Yuyan Ni,Shikun Feng,Wei-Ying Ma,Zhi-Ming Ma,Yanyan Lan
2023-11-03
Abstract:While molecular pre-training has shown great potential in enhancing drug discovery, the lack of a solid physical interpretation in current methods raises concerns about whether the learned representation truly captures the underlying explanatory factors in observed data, ultimately resulting in limited generalization and robustness. Although denoising methods offer a physical interpretation, their accuracy is often compromised by ad-hoc noise design, leading to inaccurate learned force fields. To address this limitation, this paper proposes a new method for molecular pre-training, called sliced denoising (SliDe), which is based on the classical mechanical intramolecular potential theory. SliDe utilizes a novel noise strategy that perturbs bond lengths, angles, and torsion angles to achieve better sampling over conformations. Additionally, it introduces a random slicing approach that circumvents the computationally expensive calculation of the Jacobian matrix, which is otherwise essential for estimating the force field. By aligning with physical principles, SliDe shows a 42\% improvement in the accuracy of estimated force fields compared to current state-of-the-art denoising methods, and thus outperforms traditional baselines on various molecular property prediction tasks.
Biomolecules,Artificial Intelligence,Machine Learning
What problem does this paper attempt to address?
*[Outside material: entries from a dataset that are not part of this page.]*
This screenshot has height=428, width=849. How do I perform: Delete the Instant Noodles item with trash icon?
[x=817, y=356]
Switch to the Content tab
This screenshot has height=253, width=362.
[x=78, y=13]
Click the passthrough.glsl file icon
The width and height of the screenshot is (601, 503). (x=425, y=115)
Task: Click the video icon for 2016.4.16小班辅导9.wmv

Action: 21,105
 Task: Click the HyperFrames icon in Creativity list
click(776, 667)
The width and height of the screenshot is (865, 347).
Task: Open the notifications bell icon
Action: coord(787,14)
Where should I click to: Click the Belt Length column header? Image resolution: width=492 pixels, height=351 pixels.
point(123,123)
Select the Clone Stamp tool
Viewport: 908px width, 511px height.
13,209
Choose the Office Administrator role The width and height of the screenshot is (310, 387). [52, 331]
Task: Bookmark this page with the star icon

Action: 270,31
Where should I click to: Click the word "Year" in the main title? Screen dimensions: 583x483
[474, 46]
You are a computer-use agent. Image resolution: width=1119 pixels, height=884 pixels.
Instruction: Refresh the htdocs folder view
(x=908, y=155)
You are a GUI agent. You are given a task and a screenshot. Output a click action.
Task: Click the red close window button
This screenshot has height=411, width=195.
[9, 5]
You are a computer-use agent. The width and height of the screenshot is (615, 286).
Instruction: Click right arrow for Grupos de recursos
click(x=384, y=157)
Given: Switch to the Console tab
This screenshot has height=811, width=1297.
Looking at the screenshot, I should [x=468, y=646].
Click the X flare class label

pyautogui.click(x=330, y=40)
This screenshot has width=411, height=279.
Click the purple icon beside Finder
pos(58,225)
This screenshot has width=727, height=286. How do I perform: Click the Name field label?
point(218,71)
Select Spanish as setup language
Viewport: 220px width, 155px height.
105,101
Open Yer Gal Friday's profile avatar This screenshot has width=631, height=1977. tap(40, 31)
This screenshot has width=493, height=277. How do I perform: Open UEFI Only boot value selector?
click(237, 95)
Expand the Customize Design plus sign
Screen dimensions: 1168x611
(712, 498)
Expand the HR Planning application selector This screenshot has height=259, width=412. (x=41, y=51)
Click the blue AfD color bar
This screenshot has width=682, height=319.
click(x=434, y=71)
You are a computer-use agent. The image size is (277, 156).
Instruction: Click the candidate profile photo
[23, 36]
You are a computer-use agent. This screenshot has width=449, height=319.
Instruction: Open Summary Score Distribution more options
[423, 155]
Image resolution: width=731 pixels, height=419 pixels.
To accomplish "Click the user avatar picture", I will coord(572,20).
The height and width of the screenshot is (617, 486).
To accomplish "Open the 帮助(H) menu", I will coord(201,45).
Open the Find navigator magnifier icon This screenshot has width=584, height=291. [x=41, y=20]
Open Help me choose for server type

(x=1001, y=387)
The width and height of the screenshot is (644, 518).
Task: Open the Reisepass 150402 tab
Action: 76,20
The paper is primarily dedicated to addressing the issue of insufficient physical interpretability in molecular pretraining methods, particularly in improving their application effectiveness in the field of drug discovery. Specifically, the paper focuses on the limitations of current molecular pretraining methods in capturing the explanatory factors behind observed data, which leads to limited generalization ability and robustness of the learned representations. To address the aforementioned issues, the authors propose a new molecular pretraining method called "Sliced Denoising" (SliDe). This method is based on the intramolecular potential energy theory in classical mechanics and introduces a novel noise strategy by perturbing bond lengths, bond angles, and dihedral angles to achieve better conformation sampling. Additionally, SliDe introduces a random slicing technique to avoid the computationally expensive Jacobian matrix, which is crucial for estimating the force field. By aligning with physical principles, SliDe improves the accuracy of force field estimation by 42% compared to existing denoising methods and outperforms traditional baseline methods in various molecular property prediction tasks. Therefore, SliDe not only enhances physical consistency but also excels in downstream tasks, achieving significant results in molecular property prediction tasks on the QM9 and MD17 datasets.